Work to complete »
Pictures must not appear in your answer. Write out exactly the lines from the one with "Task: Open the terminal from the taskbar" through the last line of the entries below.

───── Material shown ─────

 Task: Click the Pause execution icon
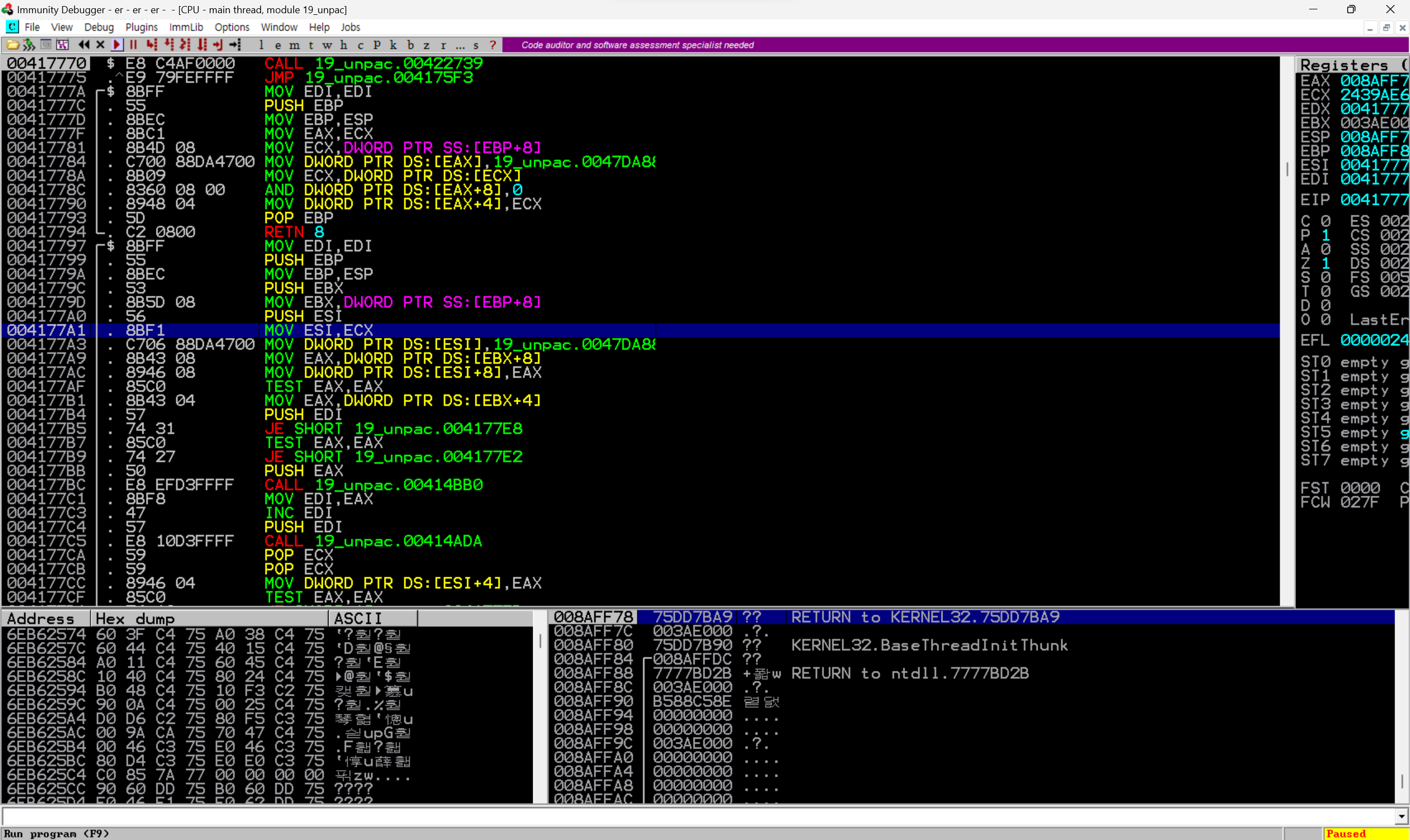point(133,45)
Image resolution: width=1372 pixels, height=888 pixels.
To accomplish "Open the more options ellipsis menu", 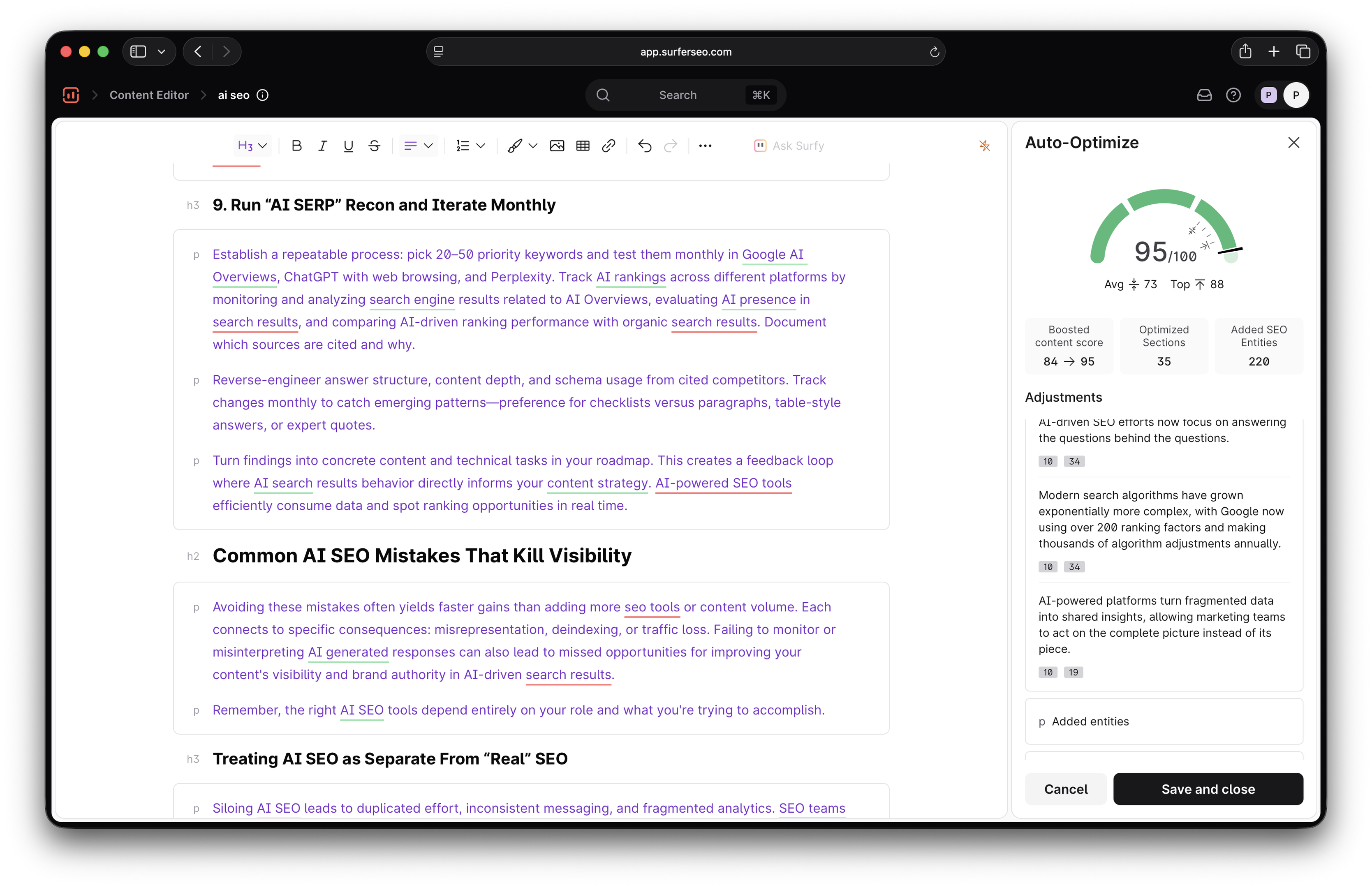I will tap(705, 146).
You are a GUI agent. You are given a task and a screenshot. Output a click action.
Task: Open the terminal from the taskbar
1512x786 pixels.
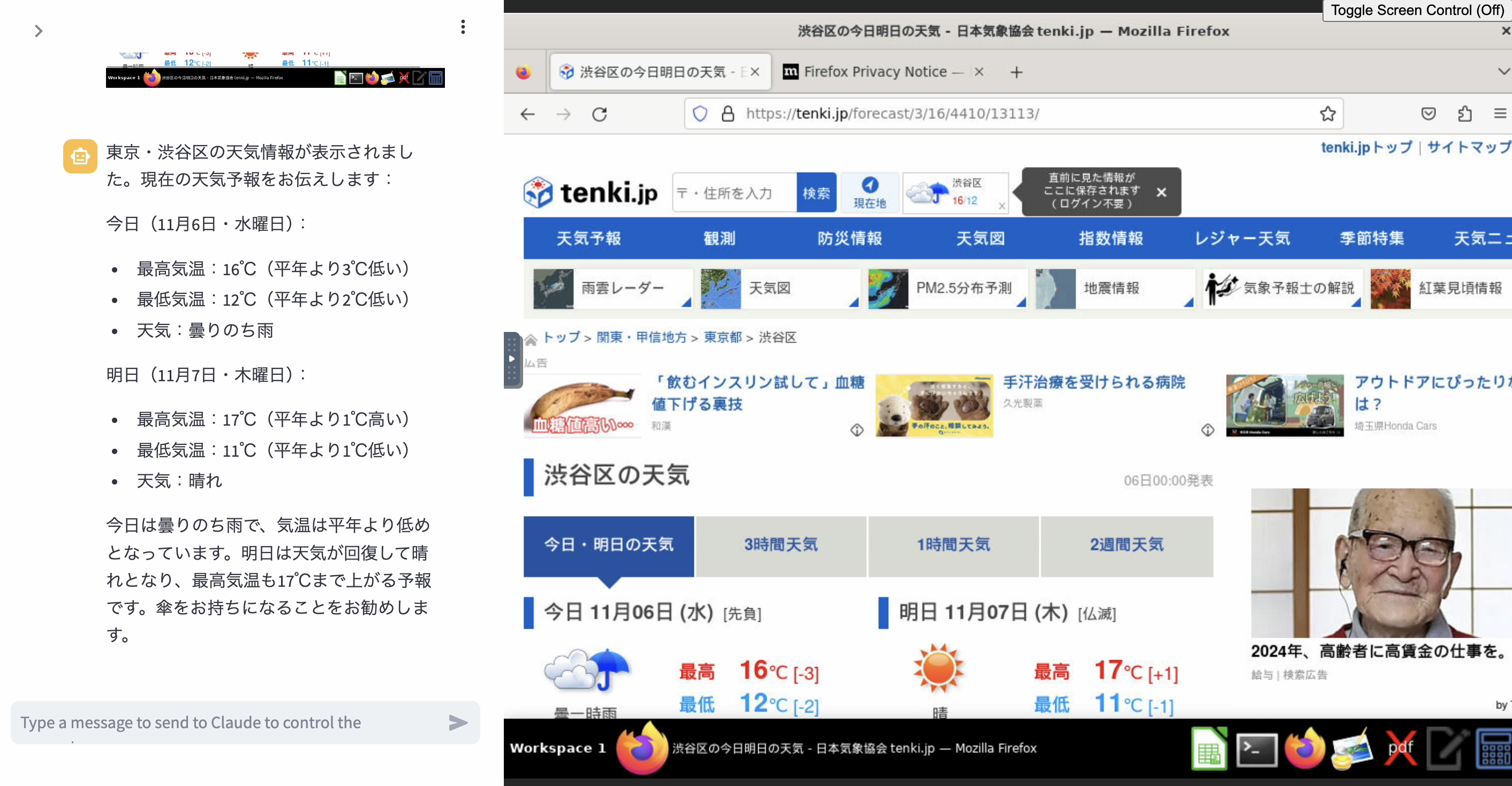coord(1256,749)
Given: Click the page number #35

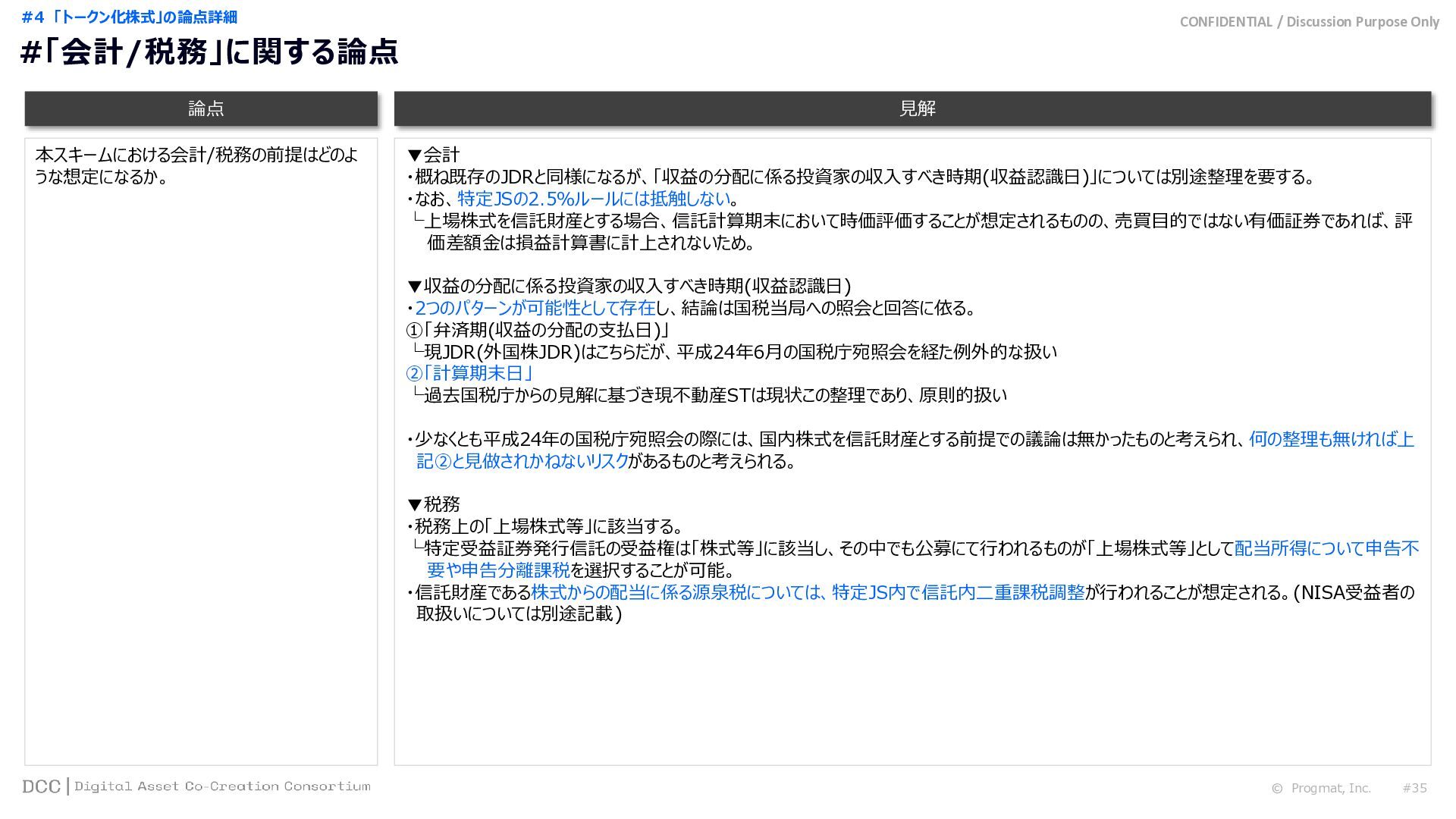Looking at the screenshot, I should [1414, 788].
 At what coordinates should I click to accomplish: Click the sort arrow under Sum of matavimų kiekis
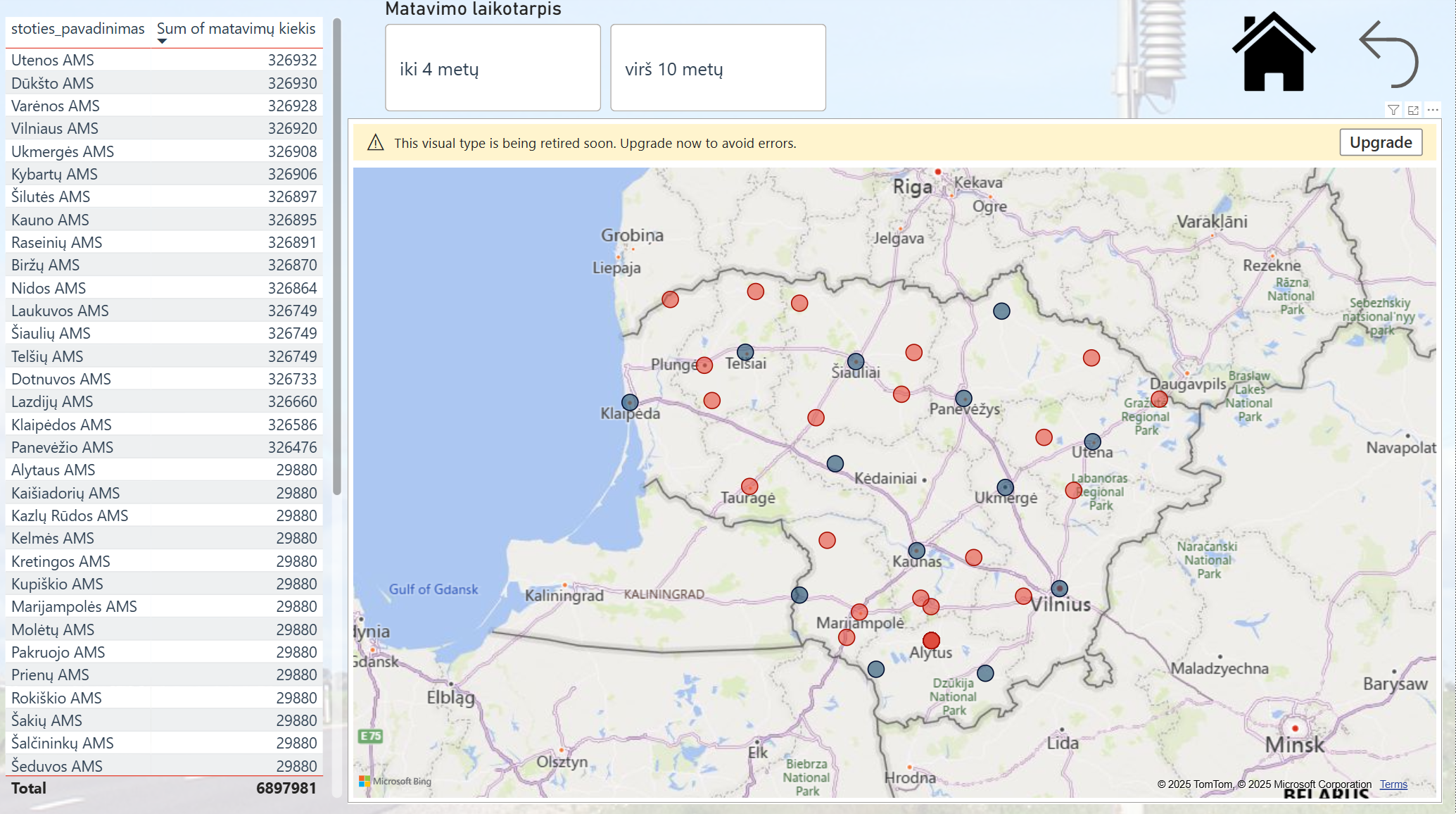tap(162, 41)
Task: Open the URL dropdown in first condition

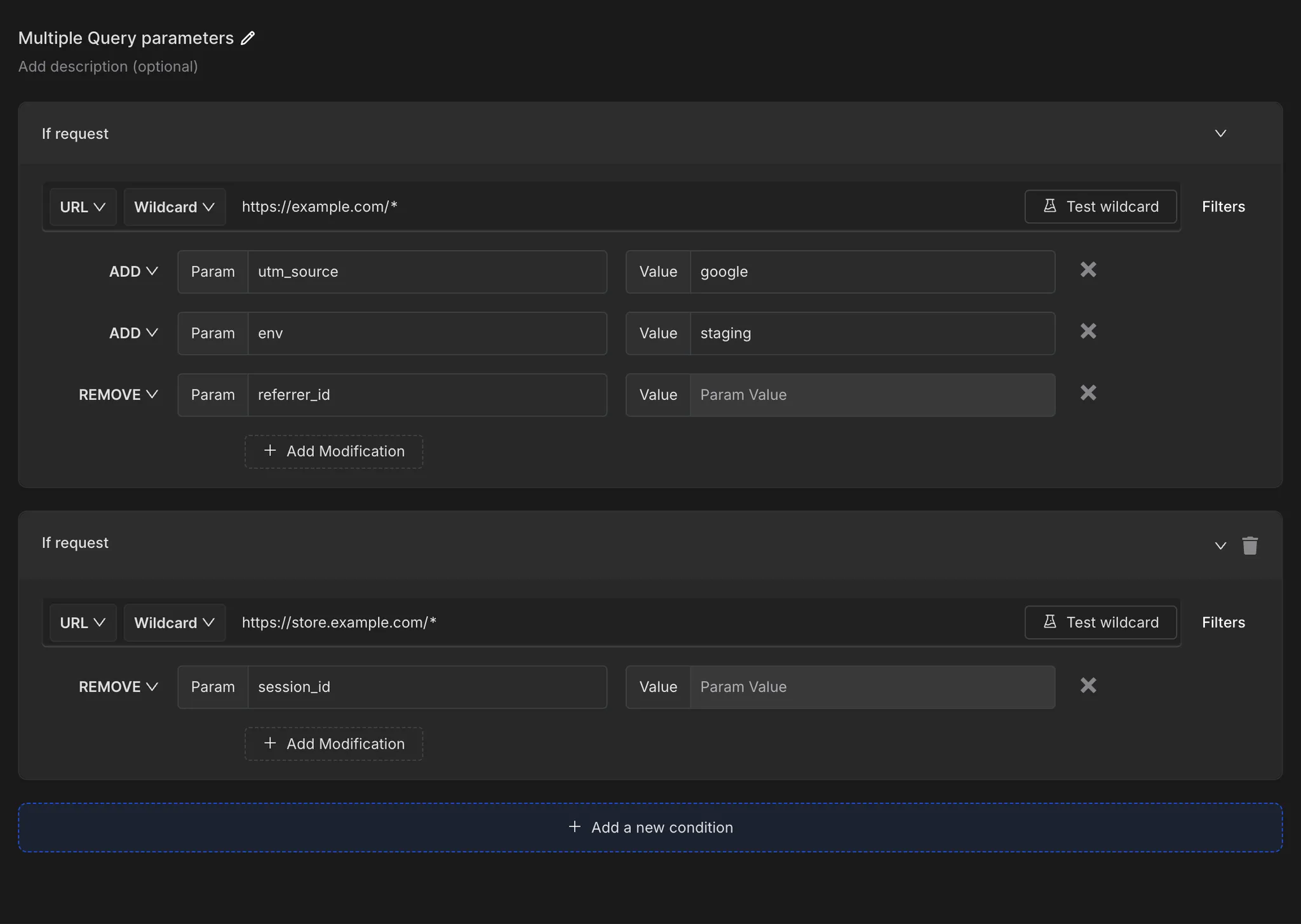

─────

Reply to the exercise »
Task: Open the terminal from the taskbar
1512x786 pixels.
coord(1256,749)
Given: Click the page number #35

Looking at the screenshot, I should [1414, 788].
 At what coordinates should I click to accomplish: Click the sort arrow under Sum of matavimų kiekis
tap(162, 41)
Task: Open the URL dropdown in first condition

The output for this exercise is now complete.